I also hate that duck, and he is not my very best friend, despite what he claims in song form

I also hate that duck, and he is not my very best friend, despite what he claims in song form

 

I want to do a little thought experiment with you.

Step 1. Imagine your very best friend. Try to get them in your mind. For shorthand purposes, as I don’t know the name of the best friend of each and every one of you, I’m going to call this notional best friend Janice.  Imagine that friend, get them firmly in your head. I’m also going to assume that out of 100, you’re going to score this friend 80 or above – so it’s someone you like a lot, and someone you can count on.   (On this friendship scale, Bert and Ernie, or Joey and Chandler are 100, Ant and Dec high nineties.)

 

Step 2. Imagine that you feel like you might have put a little bit of weight on. Not a lot, just a bit. Christmas, orange matchmakers, a bit too cold for running. So you say this to Janice, and you also say “I want you to help me lose weight. I know I’ve got no willpower, but with your help, I can do it.”  Janice kindly agrees.

Step 3.  Janice suggests that you give up some of the things that you like. It’s not ideal, but you know it is for your own good, so you agree. Janice says “I know you’re weak-willed, so I think maybe I should pop in on a Tuesday, make sure you’re not eating that bad stuff, and sticking to salads and quinoa and whatnot.” You agree.

Step 4. Janice pops round every Tuesday. She watches what you eat, asks you about what you ate yesterday, maybe what you’re going to eat tomorrow. She says “Maybe I should just check in your cupboards, while I’m here. Make sure there’s no jaffa cakes in there.”

Step 5. You get home on a Thursday. There’s a note from Janice pushed through your letter-box. “Called round – disappointed you weren’t in. Decided it would be best if you didn’t always know which day I was going to come check up on you.”

 

How much, out of 100 are you scoring Janice on the friendship stakes now? Remember, this is your best friend, and you did ASK her to help you lose weight. And you do WANT to lose weight.  Still, though…

 

Maybe your friendship is becoming a bit more like this...

Maybe your friendship is becoming a bit more like this…

 

Let’s continue.

Step 6. Janice calls round on a Monday. She has some weighing scales and a measuring tape.

Step 7. Janice says that really, to find out why you’re fat, she wants to talk about what you used to eat when you were young, find out what the patterns were then.

Step 8. Janice wants to check your phone, make sure you haven’t been dialling for pizza or takeaways.

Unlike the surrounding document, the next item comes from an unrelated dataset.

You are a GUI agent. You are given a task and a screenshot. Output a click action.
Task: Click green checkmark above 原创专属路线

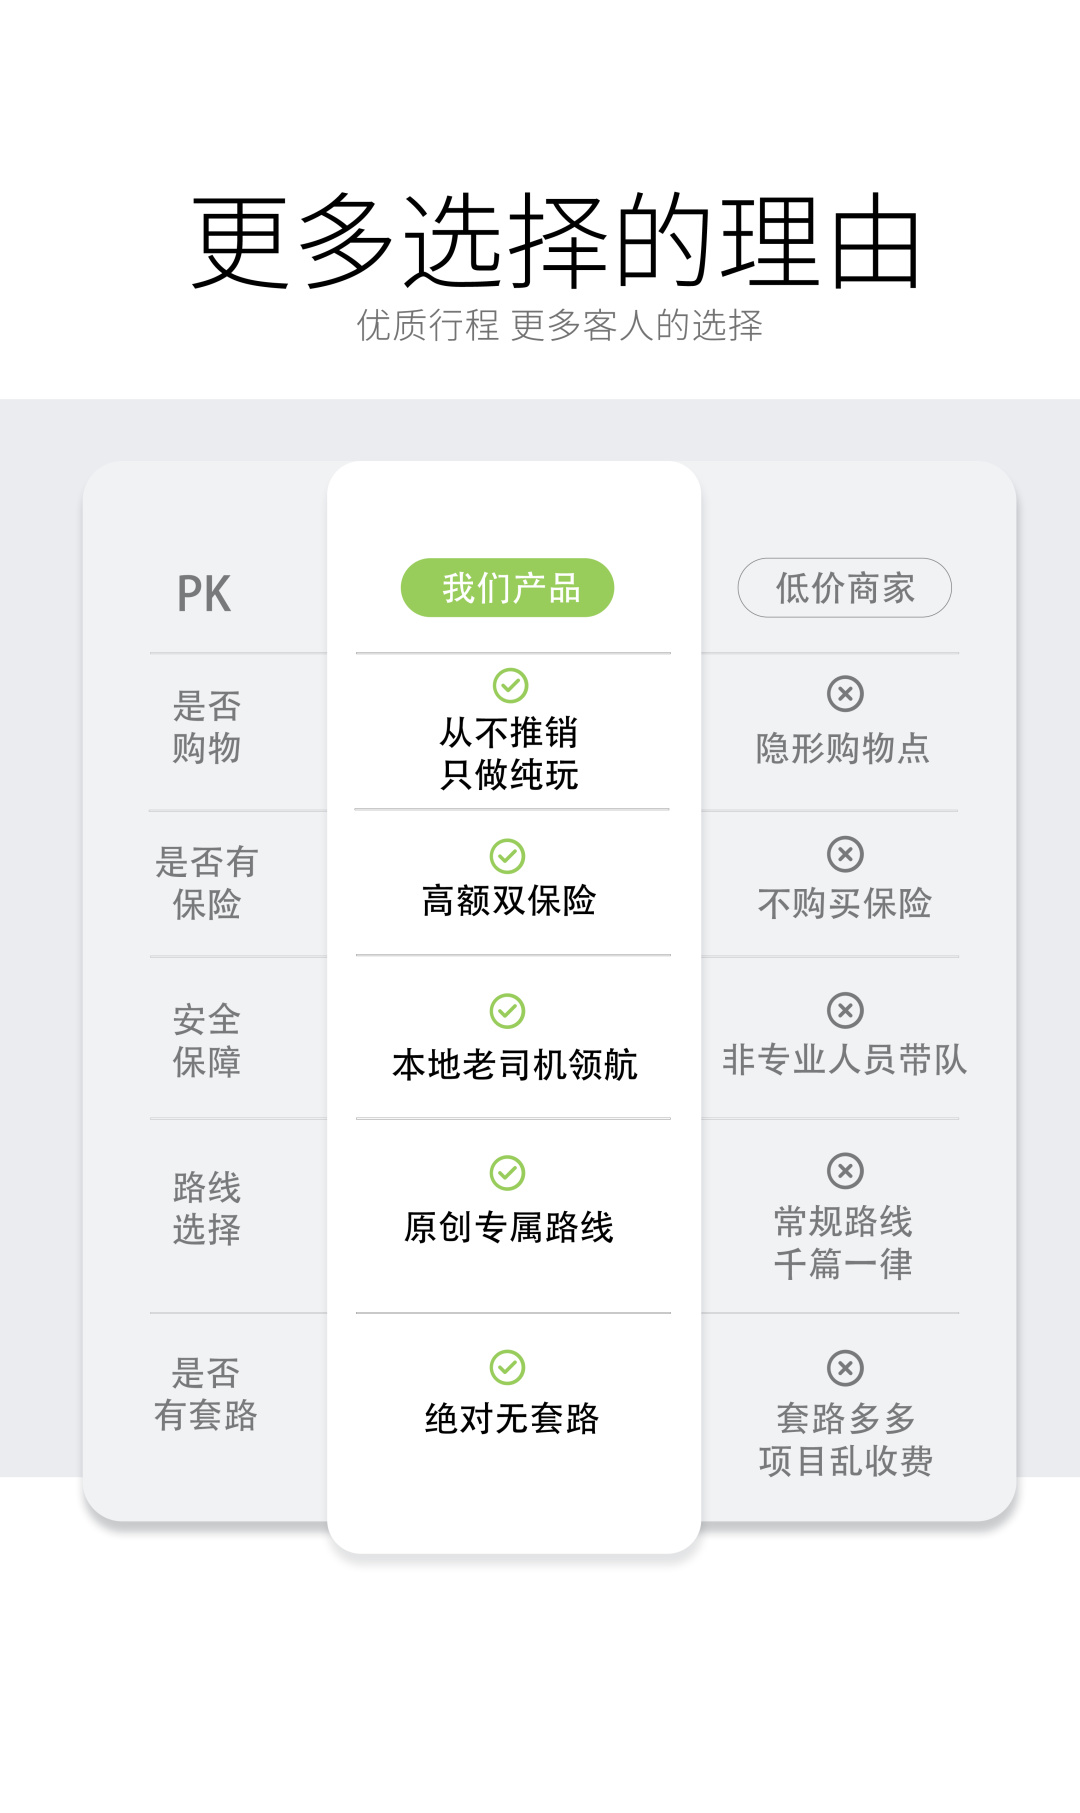tap(508, 1173)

She asks if you’ve got an itemised bill she can look at.

Step 9. Janice suggests that you join a group, weightwatchers to help you with your problem.

 

How are you feeling about Janice now?  Are you contemplating making a voodoo doll of her out of macaroni and pesto?

Step 10. You ask her to stop. You don’t want this any more. You regret ever involving her. You’re happy as you are. Janice says “I’m not going to stop, not until you’re slim enough”.  You ask her what “slim enough” means, and she says “I’ll tell you when you’re slim enough”

 

If you’re not hating Janice with a burning passion now, then hello Dalai Lama, it is a real honour to have you read my blog. Thank you. And “Free Tibet!”

 

I’m sure you’ve clocked what this piece is really about. But let’s see it through.

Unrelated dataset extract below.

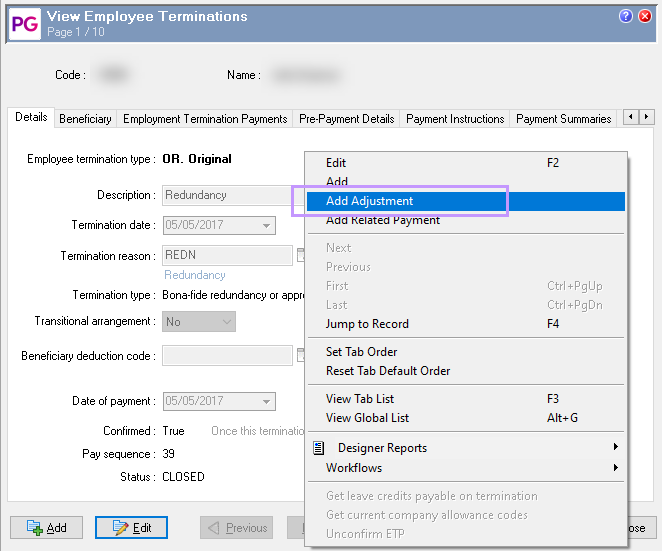
Task: Choose Jump to Record menu entry
Action: click(367, 324)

Now imagine that Janice ISN’T your best friend, who you scored 80 out of 100. She’s a complete stranger.

Now imagine that you DIDN’T ASK her for help, she came along uninvited.

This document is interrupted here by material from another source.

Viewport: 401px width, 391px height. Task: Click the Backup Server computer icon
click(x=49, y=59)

Now imagine that you don’t even want to lose weight, you were already pretty happy with how you were.

Finally, imagine that we’re not talking about weight at all, we’re talking about how you parent your children.

 

How do you feel about Janice now? Worse, or better?

 

This one? Or THIS one?

This one? Or THIS one?

 

 

It is pretty hard to imagine, unless you’ve been on the receiving end of it, what it must be like to have a social worker come into your home. It hasn’t happened to me, so I can’t really capture it. I suspect it hasn’t happened to 75% of social workers.  So this heavy-handed metaphor is a way of capturing it.

All of us disliked Janice really early on in that chain of events, even though she started as our best friend and she was doing us a favour. We all wished her bodily harm by about step 8.  (Not you, obviously Mr Lama)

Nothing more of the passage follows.